La tetera, siempre llena, reposaba sobre un hornillo de la cocina al aire libre; su esposa preparaba pasteles de miel, que los perros exigían. Carter fue presentado por el pintor a sus innumerables amigos, campesinos, arrieros, guardianes de tumbas, mercaderes ambulantes, funcionarios e incluso policías; pronto se integró en la sociedad de Gournah y de la orilla occidental de Tebas. Unido a la gente humilde, compartió sus alegrías y sus penas.
El horizonte se tiñó de naranja y violeta. El Nilo fue haciéndose de plata. Una bandada de patos silvestres acompañó las falucas que regresaban a puerto.
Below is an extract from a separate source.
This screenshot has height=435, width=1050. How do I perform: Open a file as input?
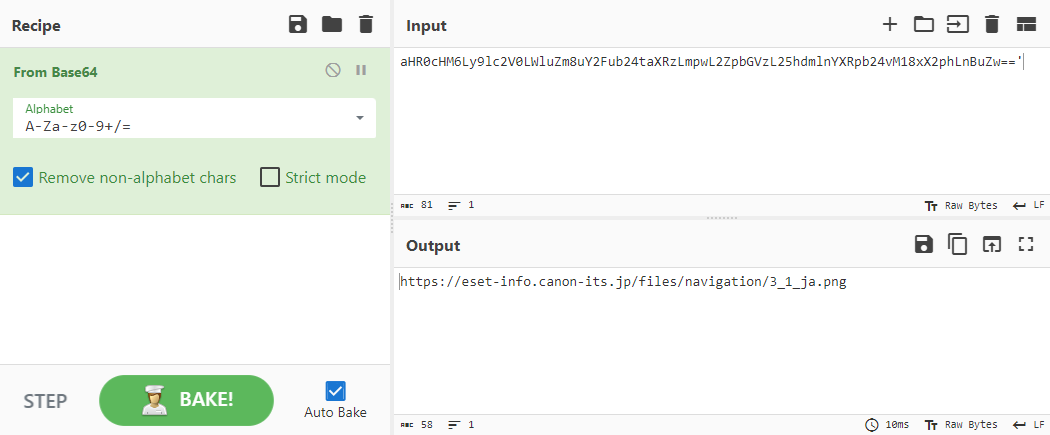click(958, 25)
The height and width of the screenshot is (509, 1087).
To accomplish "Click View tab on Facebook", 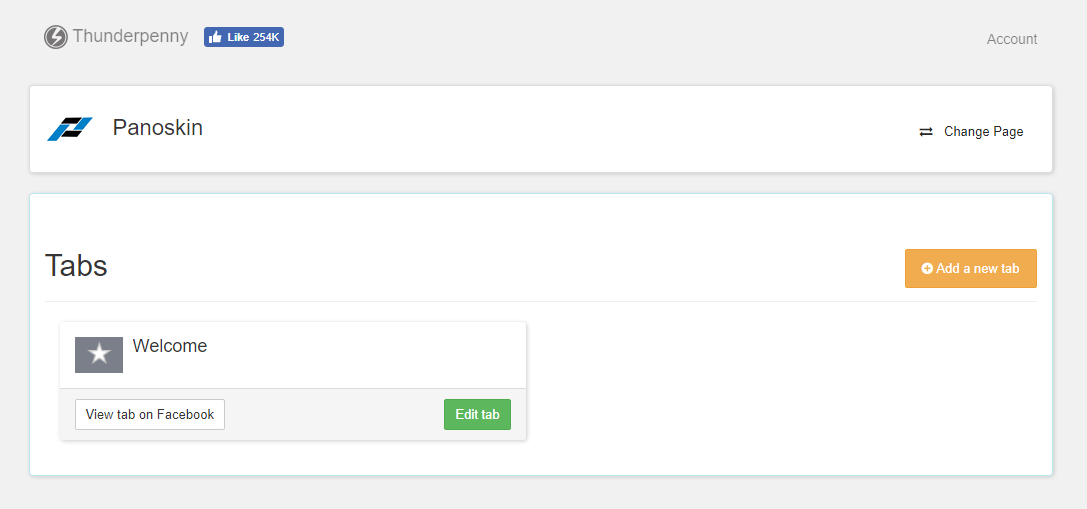I will pyautogui.click(x=150, y=415).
Era su primera puesta de sol a su lado.
La montaña sagrada se adornaba con atavíos azules y rosados, formaba la tela con la que se envolvería hasta el alba. Una suave brisa acariciaba las palmas; desde lo alto de su observatorio, de acuerdo con la costumbre, los guardianes de los campos iniciaban su vigilancia.
Sentados a orillas del río, espiaron el nacimiento de las estrellas. Carter identificó la Osa Mayor, las circumpolares y la polar.
—Hablas bien el árabe, Howard; puedes arreglártelas sin mí.
—Imposible; se me escapan demasiados matices.
—Gamal regresa esta noche.
No se atrevió a retenerla; las palabras le parecieron superfluas. Le besó la mano y ella, ruborizándose, huyó.
Mientras una barca la devolvía a la orilla de los vivos, él permaneció en la de los muertos. El calor era tan agradable que dormiría fuera, al pie del templo de Deir el-Bahari, para consagrarse al trabajo en cuanto saliera el sol. En la colina desértica, perforada por las cavernas, encontró una tumba desvalijada, que le sirvió de alcoba.
Lejos del mundo, soñó en la felicidad.